PIMCO seeks a competitive edge in its investment process by applying behavioral science insights to advance rational decision-making and risk management.
A wealth of research dating to Descartes in the 1600s shows the value of a sound process that is based not only in data but also human factors. It’s one that requires continuous evolution. For a deeper dive on this topic, please see our Behavioral Insights piece, “The Human Factor: Using Behavioral Science to Improve Investment Decisions.”
Here, we share three sets of practices that other institutions and investors may find useful.
1. Seeking information to challenge and expand our perspective
The first set of practices seeks to connect diverse thinkers, specialists and teams of skilled managers to share ideas and create innovative strategies and portfolios.
- PIMCO’s investment process, for instance, is rooted in our Secular and Cyclical Economic Forums. Four times a year, our investment professionals from around the world gather to discuss and debate the state of global markets and economies and identify trends over shorter- and longer-term horizons. This process benefits from input from leading external experts and across a large, diverse pool of internal experts.
- Having a cognitively diverse workforce is essential. It’s important to be conscious and intentional about talent composition, seeking to avoid too much overlap and too little coverage in topics, skills, training, methodology, background, identity, and function. This will help generate more novel, relevant and dynamic ideas.
- A deep bench of talent means more complete information and more precise assumptions. It can lead to higher-quality insights and appreciation for complexity that enables more customized solutions.
2. Structuring teams and environments to maximize the interchange of ideas
The second set of practices focuses on ensuring that ideas are shared and heard among employees and across domains.
- We have a simple goal: Make it easy. To do so, we focus on situational and contextual factors that influence people’s choices. Even the most talented teams will struggle to succeed if conditions are working against them. We try to clear their runway as much as possible.
- To promote a more inclusive and integrated culture, we create opportunities to communicate via events, technology, polls and surveys. It’s also necessary to foster a culture where individuals are comfortable sharing their knowledge.
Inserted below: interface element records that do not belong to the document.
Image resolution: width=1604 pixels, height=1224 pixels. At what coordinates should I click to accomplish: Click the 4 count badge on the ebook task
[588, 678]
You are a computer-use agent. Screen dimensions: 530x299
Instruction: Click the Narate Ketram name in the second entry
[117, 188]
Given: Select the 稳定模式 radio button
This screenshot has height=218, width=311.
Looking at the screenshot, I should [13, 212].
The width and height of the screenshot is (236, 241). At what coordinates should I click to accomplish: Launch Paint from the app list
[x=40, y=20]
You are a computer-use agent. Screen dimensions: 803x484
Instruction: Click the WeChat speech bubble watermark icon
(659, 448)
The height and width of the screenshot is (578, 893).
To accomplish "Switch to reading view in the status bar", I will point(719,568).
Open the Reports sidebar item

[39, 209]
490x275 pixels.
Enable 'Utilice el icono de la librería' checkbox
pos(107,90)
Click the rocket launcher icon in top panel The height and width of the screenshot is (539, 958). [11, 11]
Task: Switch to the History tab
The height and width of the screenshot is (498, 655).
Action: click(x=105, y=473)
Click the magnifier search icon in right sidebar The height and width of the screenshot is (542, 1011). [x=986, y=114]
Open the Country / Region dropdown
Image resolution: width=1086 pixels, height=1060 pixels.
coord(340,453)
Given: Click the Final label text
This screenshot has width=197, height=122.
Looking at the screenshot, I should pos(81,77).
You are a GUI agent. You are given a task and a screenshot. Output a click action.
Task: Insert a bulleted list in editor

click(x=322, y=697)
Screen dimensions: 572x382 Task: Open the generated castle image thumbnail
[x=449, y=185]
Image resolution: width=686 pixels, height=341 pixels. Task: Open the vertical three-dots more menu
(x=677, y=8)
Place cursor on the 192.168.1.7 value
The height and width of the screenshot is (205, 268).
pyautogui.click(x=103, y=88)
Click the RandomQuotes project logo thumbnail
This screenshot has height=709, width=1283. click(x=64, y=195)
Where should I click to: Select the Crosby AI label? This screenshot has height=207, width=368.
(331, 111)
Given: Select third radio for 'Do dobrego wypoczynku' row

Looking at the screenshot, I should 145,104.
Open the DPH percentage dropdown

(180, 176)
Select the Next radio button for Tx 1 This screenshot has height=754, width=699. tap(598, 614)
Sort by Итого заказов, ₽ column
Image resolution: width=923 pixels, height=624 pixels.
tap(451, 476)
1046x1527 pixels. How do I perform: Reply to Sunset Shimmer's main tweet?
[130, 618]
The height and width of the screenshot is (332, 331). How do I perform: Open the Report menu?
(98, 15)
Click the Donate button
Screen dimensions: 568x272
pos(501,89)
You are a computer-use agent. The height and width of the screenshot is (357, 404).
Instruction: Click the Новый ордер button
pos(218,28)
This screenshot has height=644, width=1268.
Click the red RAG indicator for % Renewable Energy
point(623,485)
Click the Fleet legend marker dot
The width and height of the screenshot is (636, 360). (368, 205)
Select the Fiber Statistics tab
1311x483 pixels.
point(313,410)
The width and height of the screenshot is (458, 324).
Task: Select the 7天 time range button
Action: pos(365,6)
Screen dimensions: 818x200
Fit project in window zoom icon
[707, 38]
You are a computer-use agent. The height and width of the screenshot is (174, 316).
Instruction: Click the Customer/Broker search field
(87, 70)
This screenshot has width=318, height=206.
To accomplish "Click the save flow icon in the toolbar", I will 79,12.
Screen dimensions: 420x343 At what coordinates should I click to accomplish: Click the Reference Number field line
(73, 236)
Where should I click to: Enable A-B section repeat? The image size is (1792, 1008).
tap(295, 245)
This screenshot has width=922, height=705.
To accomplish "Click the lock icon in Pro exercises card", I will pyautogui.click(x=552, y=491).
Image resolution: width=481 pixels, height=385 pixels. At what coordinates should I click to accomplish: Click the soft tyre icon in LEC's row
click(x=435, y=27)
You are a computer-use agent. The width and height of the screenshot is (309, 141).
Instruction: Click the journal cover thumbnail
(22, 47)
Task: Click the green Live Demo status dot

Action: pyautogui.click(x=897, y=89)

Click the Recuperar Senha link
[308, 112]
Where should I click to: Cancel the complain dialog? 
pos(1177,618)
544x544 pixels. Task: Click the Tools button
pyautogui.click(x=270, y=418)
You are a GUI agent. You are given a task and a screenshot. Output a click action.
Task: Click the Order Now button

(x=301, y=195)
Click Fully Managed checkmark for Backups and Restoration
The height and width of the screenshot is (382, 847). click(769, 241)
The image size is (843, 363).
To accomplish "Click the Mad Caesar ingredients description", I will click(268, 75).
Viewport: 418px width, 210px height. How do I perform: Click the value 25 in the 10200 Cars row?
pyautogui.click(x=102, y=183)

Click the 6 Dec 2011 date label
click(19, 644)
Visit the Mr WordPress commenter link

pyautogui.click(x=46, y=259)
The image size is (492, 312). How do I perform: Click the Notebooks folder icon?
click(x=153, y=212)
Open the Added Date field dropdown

A crucial component is incentivizing accuracy by rewarding teamwork, sharing new evidence and feedback, having a long-term focus, and being motivated to continue learning and growing.
- We use strategically-timed reminders and nudges to better guard against behavioral biases and informational noise. For instance, we are cognizant that the status of leaders can unintentionally silence other team members, so inclusive leaders solicit others’ views first.
3. Systematically testing and updating assumptions to sharpen our senses and precision
The third set of practices aims to overcome human limitations.
- The use of new technology and data, for example, can help overcome limitations such as a lack of time, resources, effort and cognitive capacity. Quantitative, data-informed approaches promote more disciplined and impartial decision-making.
- It’s a dynamic approach that requires challenging and updating one’s assumptions in light of new information. To add discipline to the process, we document the rationale, evidence, and degree of confidence supporting the group’s position.
- These practices are forward-looking. We seek to identify the drivers of performance; learn from and improve processes that are repeated; as well as situate present conditions into broader, long-term economic trends.
Outcomes won’t always play out precisely as predicted. Nonetheless, structured and rational processes are more likely to generate better decisions – and an investment edge.